Neun Millionen Euro für schnelles Internet Mönchengladbach erhält Fördergelder von Bund und Land für den Breitbandausbau

Gute Nachricht aus der Hauptstadt: Um Versorgungslücken bei der Breitbandanbindung zu schließen, erhält die Stadt Mönchengladbach vom Bund Fördergelder in Höhe von 4,5 Millionen Euro. Oberbürgermeister Hans Wilhelm Reiners wird den Förderbescheid des Ministeriums für Verkehr und digitale Infrastruktur am 16. August in Berlin in Empfang nehmen. Weitere 4,5 Millionen Euro steuert das Land NRW über eine Kofinanzierung bei. Hiermit sollen rund 1.200 unterversorgte Privat- und Gewerbeanschlüsse im Stadtgebiet, sogenannte „weiße Flecken“, einen zukunftsfähigen Internetanschluss erhalten.


Mit Unterstützung der Wirtschaftsförderung Mönchengladbach (WFMG) hatte die Stadtverwaltung Anfang des Jahres den Förderantrag gestellt. Die unterversorgten Gebiete wurden auf Grundlage einer Breitbandstudie der MICUS Strategieberatung ermittelt. „Nach der Einrichtung der Stelle des Breitbandkoordinators kommen wir unserem Ziel, Gigabit City zu werden, durch die Förderung von Bund und Land wieder ein Stück näher. Auch die Stadtentwicklungsstrategie „mg+ wachsende Stadt“, die sich ja zum Ziel gesetzt hat, die Lebensqualität in Mönchengladbach zu erhöhen, erhält so weiteren Rückenwind“, sagt OB Hans Wilhelm Reiners.
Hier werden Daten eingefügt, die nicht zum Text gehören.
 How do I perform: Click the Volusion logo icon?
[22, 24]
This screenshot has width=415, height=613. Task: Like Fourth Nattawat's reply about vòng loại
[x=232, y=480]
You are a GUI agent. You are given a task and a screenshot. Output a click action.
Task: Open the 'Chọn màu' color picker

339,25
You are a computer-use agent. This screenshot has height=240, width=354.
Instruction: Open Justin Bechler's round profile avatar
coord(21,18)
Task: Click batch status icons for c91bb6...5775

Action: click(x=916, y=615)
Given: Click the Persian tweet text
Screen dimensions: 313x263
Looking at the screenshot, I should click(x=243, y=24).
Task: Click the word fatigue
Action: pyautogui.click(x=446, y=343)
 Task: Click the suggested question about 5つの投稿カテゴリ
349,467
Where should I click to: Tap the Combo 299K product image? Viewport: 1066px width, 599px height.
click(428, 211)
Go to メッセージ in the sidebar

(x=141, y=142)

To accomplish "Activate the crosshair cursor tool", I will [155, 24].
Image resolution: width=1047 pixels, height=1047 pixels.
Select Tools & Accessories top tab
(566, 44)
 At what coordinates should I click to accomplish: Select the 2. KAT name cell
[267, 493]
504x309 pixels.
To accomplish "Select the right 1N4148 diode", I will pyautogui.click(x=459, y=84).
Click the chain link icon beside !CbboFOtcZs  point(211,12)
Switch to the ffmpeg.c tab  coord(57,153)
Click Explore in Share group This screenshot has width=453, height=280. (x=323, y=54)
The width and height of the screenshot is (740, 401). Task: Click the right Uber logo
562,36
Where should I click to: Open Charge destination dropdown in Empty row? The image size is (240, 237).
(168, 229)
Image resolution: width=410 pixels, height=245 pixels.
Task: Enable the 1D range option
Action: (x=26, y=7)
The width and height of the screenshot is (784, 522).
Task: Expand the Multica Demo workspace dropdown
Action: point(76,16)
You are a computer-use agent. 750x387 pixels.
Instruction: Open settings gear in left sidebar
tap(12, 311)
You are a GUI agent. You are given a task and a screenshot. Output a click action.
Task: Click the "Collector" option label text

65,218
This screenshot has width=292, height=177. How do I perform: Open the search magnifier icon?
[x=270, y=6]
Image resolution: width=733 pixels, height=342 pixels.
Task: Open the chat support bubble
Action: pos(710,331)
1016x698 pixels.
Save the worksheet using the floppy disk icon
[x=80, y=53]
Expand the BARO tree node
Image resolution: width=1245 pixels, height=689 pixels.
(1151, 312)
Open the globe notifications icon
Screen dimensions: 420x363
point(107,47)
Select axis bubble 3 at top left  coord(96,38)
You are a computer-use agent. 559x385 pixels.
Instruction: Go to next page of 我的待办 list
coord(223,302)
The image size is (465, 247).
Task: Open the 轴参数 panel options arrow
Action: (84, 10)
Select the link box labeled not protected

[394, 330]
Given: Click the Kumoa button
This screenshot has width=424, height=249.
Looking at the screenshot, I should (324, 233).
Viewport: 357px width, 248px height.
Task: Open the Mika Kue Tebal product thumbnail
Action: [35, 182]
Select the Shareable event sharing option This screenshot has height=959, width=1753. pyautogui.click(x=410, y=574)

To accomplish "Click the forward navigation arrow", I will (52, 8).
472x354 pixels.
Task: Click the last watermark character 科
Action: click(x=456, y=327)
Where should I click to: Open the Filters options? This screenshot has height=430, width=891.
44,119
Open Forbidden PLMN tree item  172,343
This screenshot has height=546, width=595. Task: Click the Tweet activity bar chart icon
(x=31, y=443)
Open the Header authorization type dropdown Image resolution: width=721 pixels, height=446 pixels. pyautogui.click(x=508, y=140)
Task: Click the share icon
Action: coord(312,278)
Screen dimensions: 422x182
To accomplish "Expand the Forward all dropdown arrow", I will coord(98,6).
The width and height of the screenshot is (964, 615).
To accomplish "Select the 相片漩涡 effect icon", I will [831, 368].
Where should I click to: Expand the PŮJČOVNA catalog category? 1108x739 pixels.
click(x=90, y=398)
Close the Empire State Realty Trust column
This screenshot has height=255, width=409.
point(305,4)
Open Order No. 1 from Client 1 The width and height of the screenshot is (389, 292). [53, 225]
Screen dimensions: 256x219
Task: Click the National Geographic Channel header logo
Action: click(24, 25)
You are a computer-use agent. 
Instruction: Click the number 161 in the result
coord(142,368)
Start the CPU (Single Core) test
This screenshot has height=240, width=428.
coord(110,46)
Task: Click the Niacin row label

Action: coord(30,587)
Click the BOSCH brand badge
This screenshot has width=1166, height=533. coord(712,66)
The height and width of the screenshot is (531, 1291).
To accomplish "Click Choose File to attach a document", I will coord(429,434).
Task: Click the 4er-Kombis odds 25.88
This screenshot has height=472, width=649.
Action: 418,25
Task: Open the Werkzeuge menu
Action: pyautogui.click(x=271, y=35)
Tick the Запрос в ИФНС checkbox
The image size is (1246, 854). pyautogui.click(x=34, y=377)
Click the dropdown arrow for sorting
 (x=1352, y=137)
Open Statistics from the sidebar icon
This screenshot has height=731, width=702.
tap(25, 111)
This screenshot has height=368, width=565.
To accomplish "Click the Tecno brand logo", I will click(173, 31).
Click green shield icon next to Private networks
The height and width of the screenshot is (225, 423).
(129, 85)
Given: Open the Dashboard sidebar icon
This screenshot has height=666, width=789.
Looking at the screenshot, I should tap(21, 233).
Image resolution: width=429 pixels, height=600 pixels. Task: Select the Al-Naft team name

Gefördert werden Privathaushalte und Unternehmen, bei denen bis Ende 2019 eine Bandbreite von 30 Mbit/s unterschritten wird. Die betroffenen Adressen sollen nun mit zukunftsfähigen Internetanschlüssen ausgestattet werden. Fokussiert wird eine durchgängige und reine Glasfaseranbindung, welche Geschwindigkeiten bis in den Gigabit-Bereich ermöglicht.


In den folgenden Monaten geht es nun darum, in einem europaweiten Ausschreibungsverfahren einen geeigneten Anbieter zu finden, der den Ausbau des Glasfasernetzes in die Hand nimmt. Die betroffenen Haushalte können dann vom Standstreifen der Datenautobahn auf die Überholspur wechseln.